The three credit reporting agencies report to credit scoring companies, such as FICO®, short for Fair Isaac Corporation. About 90 percent of lenders in the country use a borrower’s FICO® Score when determining whether or not to approve a loan.

FICO® examines each credit report, looking for the following:

  • Payment history – accounts for 35 percent of the credit score

  • Amount of money owedmakes up 30 percent of the credit score

  • Length of credit history15 percent of the credit score

  • New credit and credit mix – each makes up10 percent of the borrower’s credit score

The company then assigns you a credit risk score, from 300 (considered poor) to 850. Borrowers with credit scores of 740 or higher qualify for the lowest mortgage interest rates from the majority of lenders.

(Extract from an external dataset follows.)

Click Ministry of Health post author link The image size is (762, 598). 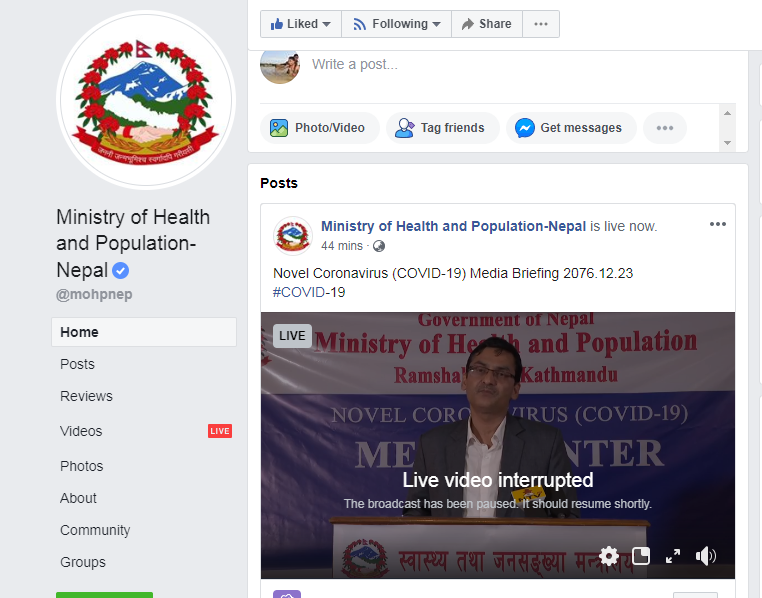(x=453, y=226)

Those with scores lower than 620 will find it challenging to obtain a loan and, if they do manage to get approved, will typically pay much higher interest rates.


Everybody Makes Mistakes

Your credit score is only as good as the information supplied to the credit reporting agencies. And, errors are common.

“As many as 42 million Americans have errors on their credit reports,” according to CNN Money

Some of these mistakes are egregious enough to ding the consumers’ credit scores. When you’re getting your finances in order to go after that loan preapproval letter, check your credit reports (from all three agencies) carefully.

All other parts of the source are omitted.